Thunder33345 commented 5 years ago

Why bother

Right now we have 0 defenses against spamming, maybe this could be useful Also this is NOT meant to exclude the possible damage of forcing POW as some users are mobile based and will struggle and lack the capability to legitimately post while the spammer on a mid tier rig can easily blast through POW This is mostly a barrier of sort, not meant to be the only line of defense against spamming but to be used in combination with other tools..

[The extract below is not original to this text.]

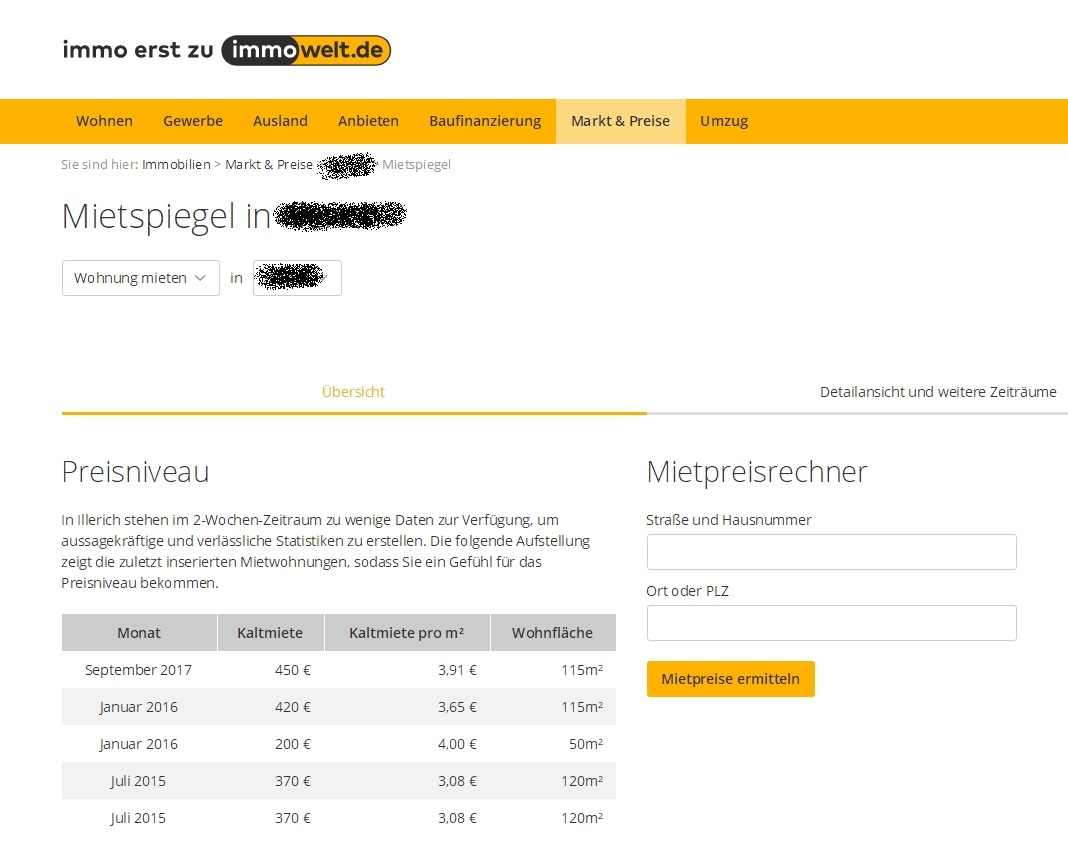Open Detailansicht und weitere Zeiträume
Image resolution: width=1068 pixels, height=850 pixels.
(x=938, y=392)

(FYI: i used the word POW signing to refer to computing a hash that matches requirement) Possible examples:

POW each publish

This is a simple system where each time you want to publish the data also need to be POW backed to publish, actually it dosent stop spammer, they could choose to spam everything in one go.

POW for file size

There should be a "POW sign" this to unlock XYZ more space EDIT: also there should be ways to have diffrent POW requirements, between certs providers and anonymous certs #1812 Example in contents.json for users:

POW Sizegate signing:
0byte: /^0000.*$/ (4 zeros hash)
50mb: /^0000.*$/ (4 zeros hash)
100mb: /^00000.*$/ (5 zeros hash)
500mb: /^000000.*$/ (6 zeros hash)
1gb: /^0000000.*$/ (7 zeros hash)
*1gb: /^00000000.*$/ (8 zeros hash)

In order to even do your first post you need a 4 zero hash check(explained by the 0 byte). Each time your data size reaches a new "milestone" you also need to create POW with matching regex. The *1gb means each time you reach a new multiples of 1 gb you also must sign it, say you reached 3 gb, then you must sign it 3 times.

for example in the user's content.json

size sign:
0byte: (data that when combined will result in hash matching regex)

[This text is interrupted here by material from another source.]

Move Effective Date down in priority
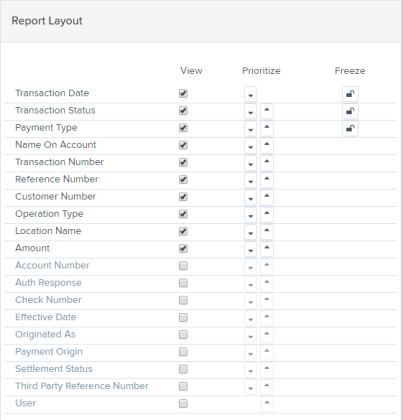The width and height of the screenshot is (403, 420). tap(250, 318)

the hash match function would be something like hash(auth address+size+site address+data) size and site address may be optionally excluded by owner's will, so that a hash can be signed once and used at elsewhere, and allow users to precompute huge hashes only based on their auth address

Other ways?

Only other ways i can think of is signing for every individual "entity" which depends on application, like zerome and zerotalk each have their own individual entity It would sure be nice to be able to make each entity to require signing but i cant see a way without huge complication in the json structure of each file Yes it's possible to do it front ended rather then at the network level, sure it hides the post but still dosent negate the fact people can spam and waste other's disk space

HelloZeroNet commented 5 years ago

My problem with POW is still the same: I think it's not possible to use it to block spam attacks and at the same time don't kill the user experience: Someone with a decent GPU can do 100x more calculation as a mobile phone can do, so if we request 100 minutes of calulation from a mobile user (I don't think anyone would wait that long to use the network), then a good GPU can still do it in 1 minute.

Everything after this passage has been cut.